F1 is under new ownership this year and Ross Brawn, the former Mercedes team boss now in charge of shaping the sport's future direction, has said he wants to get rid of DRS.

But that is one tiny part of negotiations, that are just starting, about what F1's future might look like. Overtaking will be part of those conversations. For Wurz, the issue is less overtaking per se, more whether the design of the cars allows for close racing.

"Some say overtaking is so important for fans to be attached to F1," he says. "From the beginning, I have said - and I believe - that is not the answer. It is maybe not even true.

"Generally, I believe the most important thing is competition - and not just between two team-mates but between a few teams - and that the races are close. So I think it is fundamental that the aerodynamic philosophy should change so it is not so sensitive driving behind each other. And that can be achieved."

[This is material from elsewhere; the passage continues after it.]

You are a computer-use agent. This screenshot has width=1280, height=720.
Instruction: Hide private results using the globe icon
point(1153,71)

Not only is Wurz the GPDA chairman and a former F1 driver, he is also a two-time winner of the Le Mans 24 Hours and spent the last few years of his career in the World Endurance Championship.

The cars he raced - the so-called Le Mans Prototypes from Porsche, Toyota and, until last year, Audi - had even more downforce than F1 cars, but can be raced close together without problem.

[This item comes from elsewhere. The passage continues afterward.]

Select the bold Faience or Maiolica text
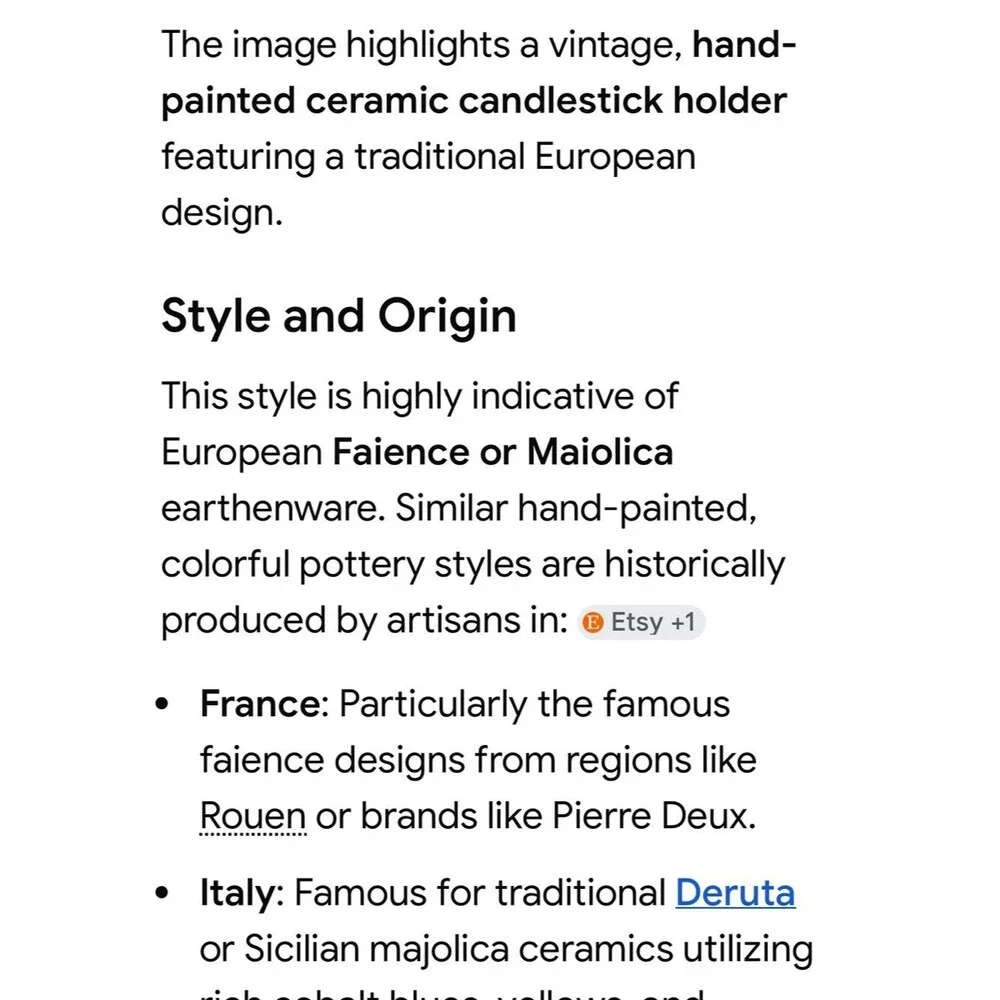 (x=503, y=452)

"In a Le Mans car," Wurz says, "following someone in a 150mph corner, never at any point do you have to think you have to keep your distance because otherwise you are going to slide wide without control.

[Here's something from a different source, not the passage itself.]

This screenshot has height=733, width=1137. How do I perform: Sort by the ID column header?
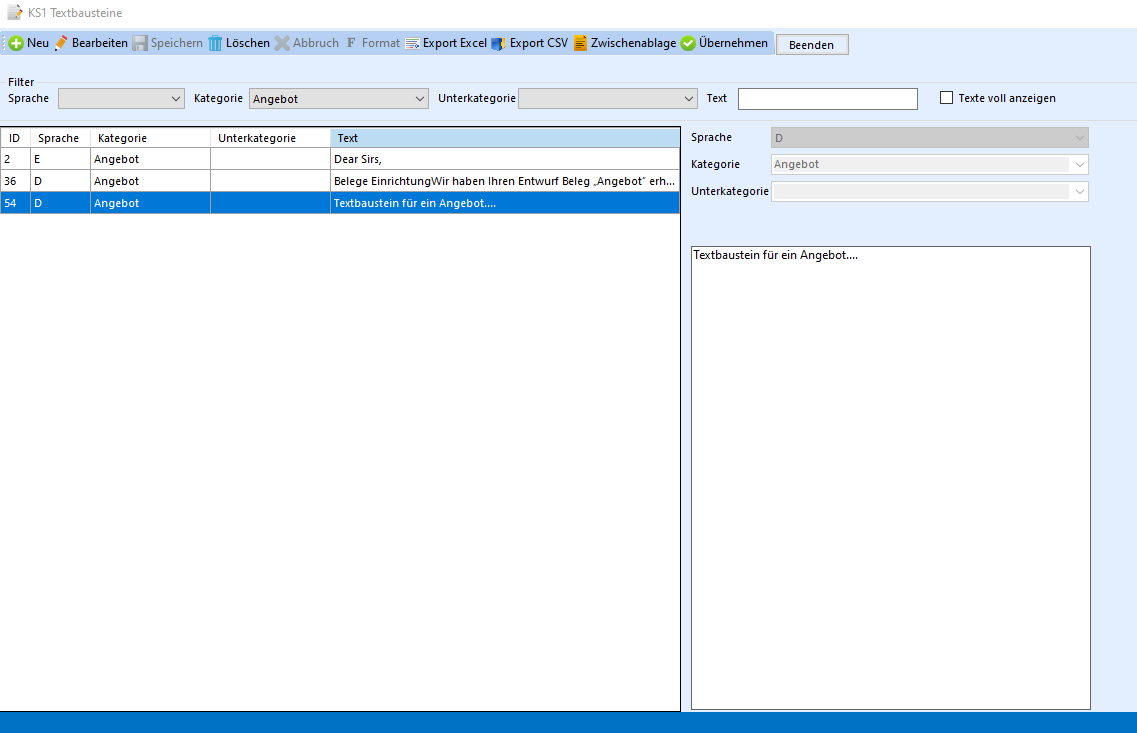15,138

"You almost touch his bumper and your car will generate the same grip as when you drive by yourself. So all your focus can be solely on the guy in front, to find a little gap or a little mistake and you are close enough to strike.

"In an F1 car, when you go behind someone, you are always thinking: 'OK, I am that close, so I must enter the corner a little bit slower because otherwise I am going to slide too wide in the mid-corner and apex and I am going to lose too much time or even make a mistake.'

"Unless you have much fresher tyres or he makes a mistake, you cannot think: 'OK, I am that close now, I will strike.' And by nature in F1 not too many people make mistakes."

The explanation for this is to do with how the car generates its downforce.

An F1 car's aerodynamics are focused on the front wing. Even the airflow through the diffuser - the back of the car's floor, which is so crucial to overall performance - fundamentally comes in from the sides of the car having been accelerated around it in a process that starts at the front wing.

In an LMP1 car, the downforce is generated almost entirely under the floor - just as was the case with F1 cars when the era of aerodynamics properly started back in the late 1970s and early 1980s.

Take a look at a car from, say 1982, and you'll either see no front wing, or a very small one used only for fine-tuning. Like WEC cars, IndyCars in America use this philosophy now, so cars can race closely at 220mph and more on oval tracks.

Changing this philosophy in F1 would not be easy - there would inevitably be resistance from the leading teams who best exploit the current rules, even though, as Wurz puts it, "if you're the best before, you'll be the best after".